One can hardly blame them, given the tenor of the notices. The Times called it a "heavily embroidered slip of a play" where "the relationship here feels less like one of jailbird and turnkey than that of a graduate student defending her thesis and a humorless visiting examiner." Hollywood Reporter called it a "wearying lecture." AP said it "starts in second gear and never really speeds up or slows down, just becomes wave after wave of staccato dialogue that is more pleasant on the page than spoken." Even at just 70 intermissionless minutes, said Bloomberg News, it "is a challenge to sentience."
It was a remarkable flop, given the starry cast and the powerhouse playwright. But, then, recently Broadway seasons have been like that: one Mamet revival, which is usually a hit ( Speed-the-Plow, this fall's Glengarry Glen Ross, as well as the 2005 revival); and one new Mamet play which is a crap shoot ( November missed, while Race recouped).
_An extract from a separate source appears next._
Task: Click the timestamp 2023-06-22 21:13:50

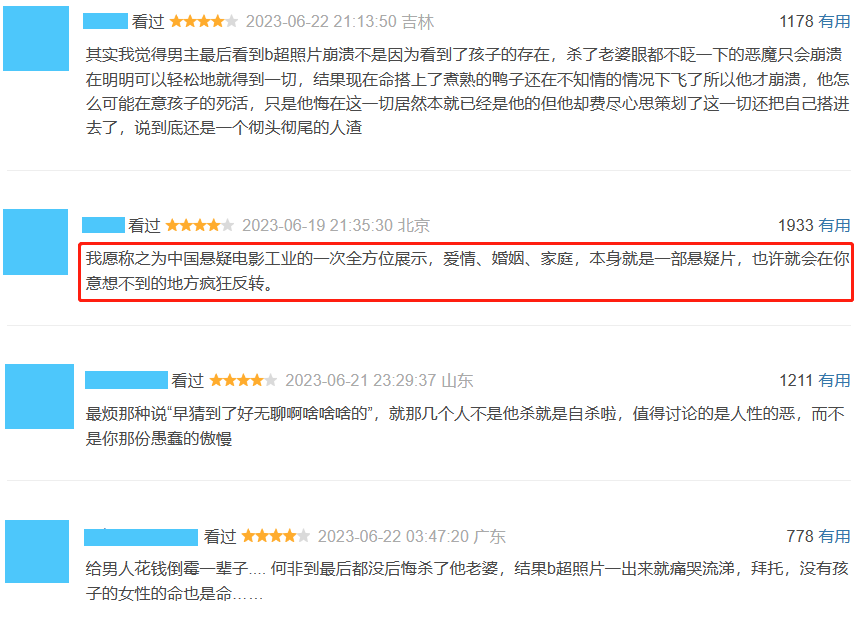Action: (321, 22)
As most of the productions are produced by Mamet's faithful producer, Jeffrey Richards, one imagines (one hopes) it all evens out on the balance sheet.
There were other closing notices this week, Scandalous: The Life and Trials of Aimee Semple McPherson, a musical by writer Kathie Lee Gifford about the Jazz Age evangelist, will close on Broadway Dec. 9. It had been struggling at the box office in recent weeks. And producers of Broadway's Chaplin announced that the new musical about the life of silent film star Charlie Chaplin will play its final performance Jan. 6, 2013, at the Barrymore Theatre. There are plans for a tour, they say.
|photo by Paul Kolnik|
There will be no closing date in the foreseeable future for Golden Boy, the latest Odets revival from Lincoln Center Theater and director Bartlett Sher, which opened Dec. 6 to thunderous acclaim, much of it for Sher, though the Lincoln-Center-large cast (20!) was also praised.
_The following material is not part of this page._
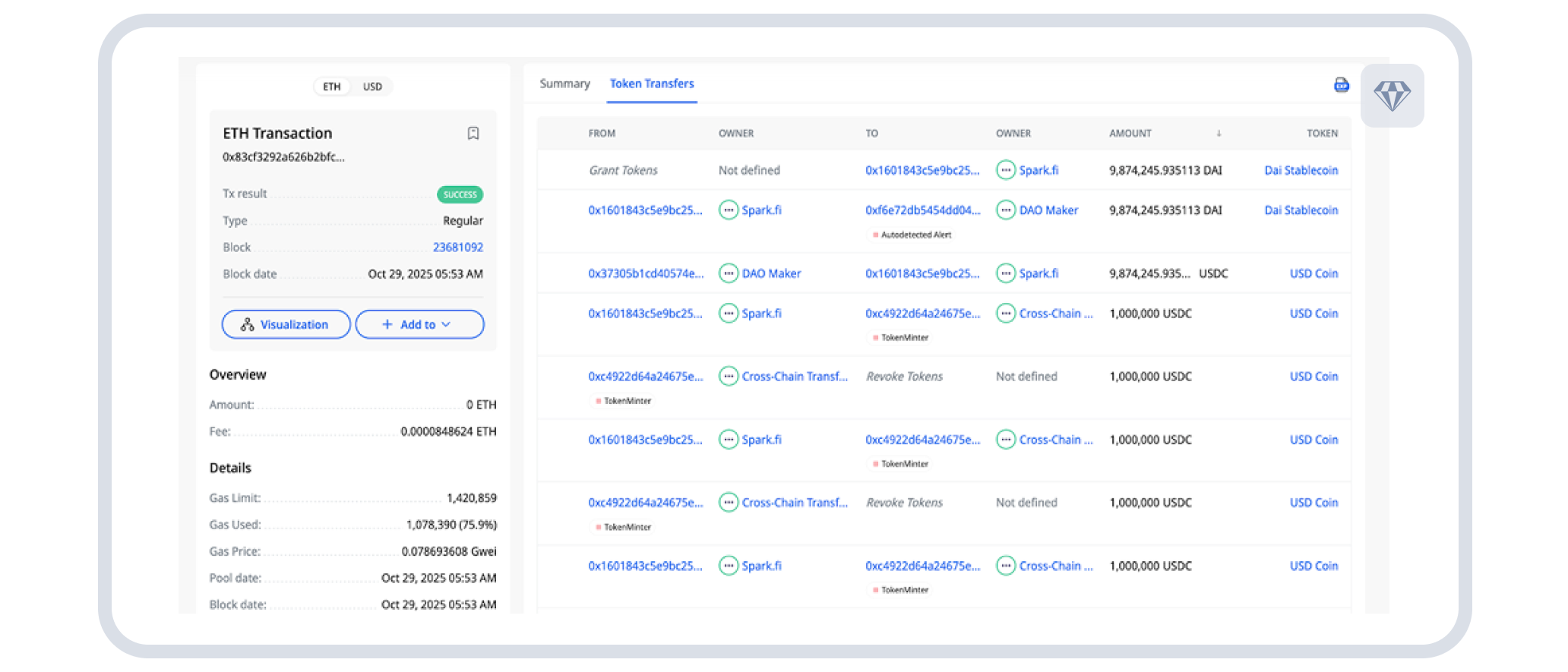1568x672 pixels.
Task: Click the Autodetected Alert tag
Action: point(912,235)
"The skills [Sher] evinced in that rewarding revival [ Awake and Sing!]," wrote the Times, "are on view here, too: a knack for making Odets' vernacular language feel like fresh mint instead of stale corn, and a gift for cutting to the emotional quick of a conventionally structured melodrama." Offered the AP: "Sher has embraced the realism of this dark world — the sweat, gore and rushes of blood to the head. There are passionate kisses but always a lingering threat of violence. The place reeks of leather and failure."
"Director Barlett Sher," stated Entertainment Weekly, "who has helmed superb productions of American classics ranging from South Pacific to Joe Turner's Come And Gone, has once again compiled a first-rate cast and captured the excitement and emotional resonance that make such works timeless." And from Time Out NY: "In a fall already steeped in excellent revivals… Golden Boy is the champion. Director Bartlett Sher, a superb 19-member ensemble and an ace design crew lift a neglected American classic and send it roaring back into the ring."
Another superlative came from Newsday, who said, "The point of this Lincoln Center Theater production is the rare opportunity to see a pivotal American period piece staged deeply into the period…with a huge, expert cast that only a nonprofit can afford to showcase with such luxurious dedication today on Broadway."
Golden Boy is golden. Don't look for an extension. Look for an open run.